Passage provided
========

Identification of a DNA damage repair gene‐related signature for lung squamous cell carcinoma prognosis

BACKGROUND: DNA damage repair (DDR) plays a role in the tumorigenesis and progression of lung squamous cell carcinoma (LUSC), but the predictive value of DDR in LUSC has not been fully elucidated. METHODS: The LUSC datasets were retrieved from the Cancer Genome Atlas databases. Univariate Cox regression and least absolute shrinkage and selection operator regression were integrated to identify critical genes and construct a DDR gene signature. We performed Kaplan–Meier (KM) curve to compare the overall survival (OS) between the two groups based on DDR signature and used the CIBERSORT tool to compare the immune cell composition. Further gene set enrichment analysis (GSEA) was performed on the differential expressed genes. RESULT: We established the DDR‐related gene signature on LUSC. KM curve showed the low‐risk group had a better prognosis than the high‐risk group in the training set (p = 0.022673) and the complete set (p = 0.003201). The area under receiver operating characteristic curve for OS was 0.98, 0.96, and 0.97 in the training dataset, testing dataset, and the complete dataset, respectively. The composition of immune cells was different between the high‐ and low‐risk group. The GSEA result suggests that genes of the patients in low‐risk group were mainly enriched in the DNA adducts; drug metabolism‐cytochrome P450, metabolism of xenobiotics by cytochrome P450. CONCLUSION: This study identified DDR‐associated potential biomarkers related to overall survival of LUSC and establishes the DDR‐associated gene signature.

========

Problem details
According to the passage on lung squamous cell carcinoma, from which databases were the LUSC datasets retrieved? The rows come from a different source than the passage.

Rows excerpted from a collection

========

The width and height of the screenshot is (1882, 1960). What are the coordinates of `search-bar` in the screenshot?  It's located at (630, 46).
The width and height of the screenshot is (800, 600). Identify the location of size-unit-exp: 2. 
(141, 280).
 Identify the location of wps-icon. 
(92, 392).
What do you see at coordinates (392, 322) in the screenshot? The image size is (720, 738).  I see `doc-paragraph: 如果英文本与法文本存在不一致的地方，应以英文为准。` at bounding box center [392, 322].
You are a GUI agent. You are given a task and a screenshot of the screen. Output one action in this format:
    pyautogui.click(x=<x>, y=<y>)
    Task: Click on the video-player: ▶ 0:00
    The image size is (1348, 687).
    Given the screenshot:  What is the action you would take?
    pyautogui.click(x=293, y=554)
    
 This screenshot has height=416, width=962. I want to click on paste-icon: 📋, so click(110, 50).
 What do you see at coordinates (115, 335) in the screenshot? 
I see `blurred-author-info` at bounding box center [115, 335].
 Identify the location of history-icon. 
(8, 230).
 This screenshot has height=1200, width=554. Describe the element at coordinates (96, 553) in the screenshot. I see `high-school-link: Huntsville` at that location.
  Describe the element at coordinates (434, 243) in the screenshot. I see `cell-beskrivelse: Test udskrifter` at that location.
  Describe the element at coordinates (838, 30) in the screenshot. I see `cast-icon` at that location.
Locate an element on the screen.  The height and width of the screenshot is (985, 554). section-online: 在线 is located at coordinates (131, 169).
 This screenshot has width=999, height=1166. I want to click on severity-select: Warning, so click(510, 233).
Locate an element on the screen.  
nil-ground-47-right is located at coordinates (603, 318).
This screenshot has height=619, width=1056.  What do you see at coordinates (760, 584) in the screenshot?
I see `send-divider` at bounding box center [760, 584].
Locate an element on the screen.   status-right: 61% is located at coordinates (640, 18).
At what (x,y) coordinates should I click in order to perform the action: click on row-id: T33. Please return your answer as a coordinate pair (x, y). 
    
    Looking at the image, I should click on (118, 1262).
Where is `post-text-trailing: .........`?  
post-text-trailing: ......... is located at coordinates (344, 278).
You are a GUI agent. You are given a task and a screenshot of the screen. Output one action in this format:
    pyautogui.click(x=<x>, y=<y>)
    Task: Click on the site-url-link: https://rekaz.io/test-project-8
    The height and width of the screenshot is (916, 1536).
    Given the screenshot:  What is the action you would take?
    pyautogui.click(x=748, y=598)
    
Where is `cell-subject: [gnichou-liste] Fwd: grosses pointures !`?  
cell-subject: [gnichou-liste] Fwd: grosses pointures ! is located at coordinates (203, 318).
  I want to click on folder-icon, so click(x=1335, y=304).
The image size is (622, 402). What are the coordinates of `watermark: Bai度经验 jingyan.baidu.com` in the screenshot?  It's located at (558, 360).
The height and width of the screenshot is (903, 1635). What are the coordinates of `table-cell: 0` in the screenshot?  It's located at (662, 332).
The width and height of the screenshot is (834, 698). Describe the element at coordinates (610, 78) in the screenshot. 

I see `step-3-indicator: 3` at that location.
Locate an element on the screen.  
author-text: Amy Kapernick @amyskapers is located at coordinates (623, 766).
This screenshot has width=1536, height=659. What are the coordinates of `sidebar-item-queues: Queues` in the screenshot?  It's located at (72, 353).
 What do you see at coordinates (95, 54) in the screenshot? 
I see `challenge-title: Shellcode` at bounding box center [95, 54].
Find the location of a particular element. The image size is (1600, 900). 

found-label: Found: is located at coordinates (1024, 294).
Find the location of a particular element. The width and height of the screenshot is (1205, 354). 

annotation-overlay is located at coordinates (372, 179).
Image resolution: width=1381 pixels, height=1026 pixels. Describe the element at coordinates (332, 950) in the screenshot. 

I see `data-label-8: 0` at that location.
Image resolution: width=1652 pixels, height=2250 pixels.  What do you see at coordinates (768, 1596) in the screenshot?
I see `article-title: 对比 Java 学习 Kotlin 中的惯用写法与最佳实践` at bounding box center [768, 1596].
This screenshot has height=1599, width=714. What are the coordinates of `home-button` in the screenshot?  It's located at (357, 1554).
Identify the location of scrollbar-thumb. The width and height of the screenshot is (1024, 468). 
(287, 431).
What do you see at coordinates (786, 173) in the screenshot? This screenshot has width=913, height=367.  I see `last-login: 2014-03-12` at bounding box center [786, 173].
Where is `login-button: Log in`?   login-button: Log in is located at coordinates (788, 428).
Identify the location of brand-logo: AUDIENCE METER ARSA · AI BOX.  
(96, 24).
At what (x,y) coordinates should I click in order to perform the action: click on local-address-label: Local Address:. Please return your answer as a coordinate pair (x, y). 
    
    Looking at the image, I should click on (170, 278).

========

Output of the task
The Cancer Genome Atlas databases.